Doch der französische Finanzminister Bruno Le Maire argumentierte am Mittwoch, dass es im Völkerrecht keine ausreichende Grundlage gebe, um die russischen Vermögenswerte zu beschlagnahmen, und betonte, dass ein solcher Schritt die Zustimmung der G20-Mitglieder und anderer Länder erfordern würde.

„Wir sollten keinerlei Spaltung zwischen den G20-Ländern hinzufügen“, sagte er gegenüber Reportern. „Wenn die Rechtsgrundlage nicht ausreicht … werden Sie zu einer Zeit, in der wir mehr Einheit brauchen, um die Ukraine zu unterstützen, noch mehr Spaltungen schaffen.“

Ihre Meinungsverschiedenheit verdeutlichte das schwierige geopolitische Terrain für die G20-Gruppe der großen Volkswirtschaften der Welt, deren Außenminister letzte Woche in Rio de Janeiro tiefe Meinungsverschiedenheiten über den Krieg in der Ukraine und Israels Bombardierung des Gazastreifens zum Ausdruck brachten.

Tatiana Rosito, Brasiliens Koordinatorin der G20-Finanzabteilung in Sao Paulo, sagte, die Verhandlungen über den wirtschaftlichen Teil des Kommuniqués der Gruppe seien von den stellvertretenden Ministern in einer „sehr positiven“ Atmosphäre erfolgreich abgeschlossen worden.

Ein Entwurf des Kommuniqués, den Reuters am Dienstag eingesehen hatte, erwähnte regionale Konflikte nur am Rande.

Doch der deutsche Finanzminister Christian Lindner sagte, sein Land werde dem G20-Kommuniqué nur dann zustimmen, wenn geopolitische Themen wie der Krieg in der Ukraine erwähnt würden.

Brasilien versucht mit seiner G20-Präsidentschaft, die Diskussionen weg von geopolitischen Spannungen zwischen Großmächten und hin zu einem Konsens über nachhaltige Entwicklung zu verlagern und gleichzeitig den Entwicklungsländern des globalen Südens mehr Stimme zu geben.

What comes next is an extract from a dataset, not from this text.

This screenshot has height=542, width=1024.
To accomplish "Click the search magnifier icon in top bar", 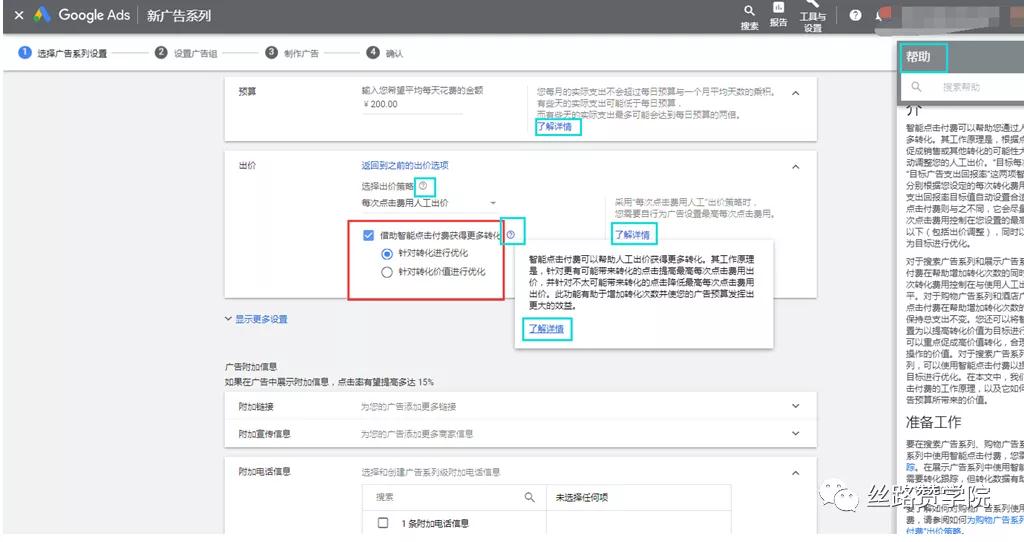I will (x=749, y=10).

In seiner Ansprache zur Eröffnung des Treffens der Finanzminister und Zentralbankgouverneure schlug der brasilianische Finanzminister Fernando Haddad eine globale Mindestvermögenssteuer vor, die eine potenzielle neue Säule der internationalen Steuerzusammenarbeit darstellt.

Haddad hatte den G20 bereits vorgeschlagen, Steueroasen für die Reichsten und Erbschaftssteuern zugunsten der Superreichen in Angriff zu nehmen.

Brasiliens Zentralbankgouverneur Roberto Campos Neto nannte den Kampf gegen die Inflation ein entscheidendes Instrument zur Bekämpfung von Ungleichheiten, eine der Prioritäten Brasiliens während der G20-Präsidentschaft.

Campos Neto würdigte zwar die jüngsten Fortschritte bei der Inflationsbekämpfung seit der Pandemie, rief jedoch zur Beharrlichkeit auf.

„Auf der letzten Meile gibt es noch viel zu tun, und es bestehen weiterhin Risiken“, sagte er.